* _TASKS TO PERFORM_:
• 1. List everything that the law school passage says students' laptops are seen open to during class.
• 2. Quote the law school passage from "4. If the court" to "of the discussion.)".

The flip side of the last post is to talk about how the students respond to the professors' questions. My estimate is that 90% of the time, students do not respond very well.
It seems as though almost everyone in law school has read the material before coming to class. Not only that, but many students have written up detailed briefs on each case; sometimes a paragraph or two, sometimes an entire page. (I know this because I can see their laptops open right in front of me, usually opened to a brief in a Word document, though frequently they're on Facebook or CNN headlines or random Dashboard widgets. One woman who sits in front of me particularly enjoys a Dashboard program that is apparently just a red rubber ball that you can click, drag, and toss across the screen.)
There are several ways to get grilled by your law school professor, including but not limited to:
1. Mr. McGregor, did you get a chance to read International Shoe v. Washington ? Can you tell us what happened? (Translation: I'm going to test to be sure that you read the assignment very closely.)
2. Mr. McGregor, what do you think about Justice Breyer's dissent in this case? (You'd better understand the opinion writer's critical thinking and be able to say why you think it does or does not work.)
3. Ms. Johansson, what do you think of Mr. McGregor's explanation? (Were you prepared for Question #2? Please address it and your classmate's answer to it.)
4. If the court were to rule on an act of Congress that banned partial-birth abortion, how would its ruling be impacted by the decision on medicinal marijuana in U.S. v. Raich? (Although this question is harder and has higher stakes -- and is more like what the exam will be testing -- it's easier to answer in class, because (a) there's more room for you to have your own reasoning than in #1-3, and (b) good answers to #1-3 have already been set forth by the professor and/or other students, so you have a foundation of answers on which to draw, even if you would have been clueless to answer such a question at the beginning of the discussion.)

* _SOURCE MATERIAL_:
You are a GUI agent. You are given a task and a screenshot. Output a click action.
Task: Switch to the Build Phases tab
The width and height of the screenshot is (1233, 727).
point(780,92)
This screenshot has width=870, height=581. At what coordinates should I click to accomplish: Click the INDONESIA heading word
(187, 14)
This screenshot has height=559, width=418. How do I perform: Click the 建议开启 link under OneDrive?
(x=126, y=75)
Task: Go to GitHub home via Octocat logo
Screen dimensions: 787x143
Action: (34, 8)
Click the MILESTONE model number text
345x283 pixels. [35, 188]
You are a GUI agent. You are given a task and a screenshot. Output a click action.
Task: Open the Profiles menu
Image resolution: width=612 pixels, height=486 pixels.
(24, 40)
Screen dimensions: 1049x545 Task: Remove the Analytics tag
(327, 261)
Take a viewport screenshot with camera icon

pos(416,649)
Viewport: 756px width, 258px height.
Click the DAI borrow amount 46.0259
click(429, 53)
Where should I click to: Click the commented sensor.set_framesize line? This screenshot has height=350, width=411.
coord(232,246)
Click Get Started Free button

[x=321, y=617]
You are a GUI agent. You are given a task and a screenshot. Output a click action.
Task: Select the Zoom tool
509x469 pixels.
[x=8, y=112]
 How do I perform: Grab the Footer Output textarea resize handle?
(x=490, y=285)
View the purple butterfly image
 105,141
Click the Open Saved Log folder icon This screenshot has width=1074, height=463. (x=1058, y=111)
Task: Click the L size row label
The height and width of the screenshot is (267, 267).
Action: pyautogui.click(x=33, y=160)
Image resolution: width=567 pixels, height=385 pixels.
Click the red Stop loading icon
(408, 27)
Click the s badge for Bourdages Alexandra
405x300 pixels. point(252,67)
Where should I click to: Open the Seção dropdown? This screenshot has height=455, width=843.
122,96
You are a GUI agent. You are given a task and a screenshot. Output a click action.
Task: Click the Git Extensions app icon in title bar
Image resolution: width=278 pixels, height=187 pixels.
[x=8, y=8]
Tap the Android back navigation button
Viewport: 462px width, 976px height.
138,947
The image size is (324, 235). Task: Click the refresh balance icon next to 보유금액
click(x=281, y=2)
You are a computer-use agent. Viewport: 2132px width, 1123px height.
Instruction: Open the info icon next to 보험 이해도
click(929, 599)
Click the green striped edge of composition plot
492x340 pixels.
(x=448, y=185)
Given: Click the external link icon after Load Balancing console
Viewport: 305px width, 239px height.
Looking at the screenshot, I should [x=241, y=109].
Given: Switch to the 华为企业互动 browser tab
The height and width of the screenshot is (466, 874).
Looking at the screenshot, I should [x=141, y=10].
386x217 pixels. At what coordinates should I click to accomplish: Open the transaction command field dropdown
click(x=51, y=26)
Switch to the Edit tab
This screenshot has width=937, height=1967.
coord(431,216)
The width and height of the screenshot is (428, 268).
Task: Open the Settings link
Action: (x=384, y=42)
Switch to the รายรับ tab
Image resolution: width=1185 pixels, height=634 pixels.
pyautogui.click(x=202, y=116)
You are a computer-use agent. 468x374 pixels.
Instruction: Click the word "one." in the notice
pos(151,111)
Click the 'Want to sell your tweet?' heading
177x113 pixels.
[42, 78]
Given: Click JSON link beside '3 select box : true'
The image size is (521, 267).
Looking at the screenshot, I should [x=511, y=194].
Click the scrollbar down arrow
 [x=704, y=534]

* _EXERCISE SOLUTIONS_:
• 1.
- A brief in a Word document
- Facebook
- CNN headlines
- Random Dashboard widgets

• 2.
4. If the court were to rule on an act of Congress that banned partial-birth abortion, how would its ruling be impacted by the decision on medicinal marijuana in U.S. v. Raich? (Although this question is harder and has higher stakes -- and is more like what the exam will be testing -- it's easier to answer in class, because (a) there's more room for you to have your own reasoning than in #1-3, and (b) good answers to #1-3 have already been set forth by the professor and/or other students, so you have a foundation of answers on which to draw, even if you would have been clueless to answer such a question at the beginning of the discussion.)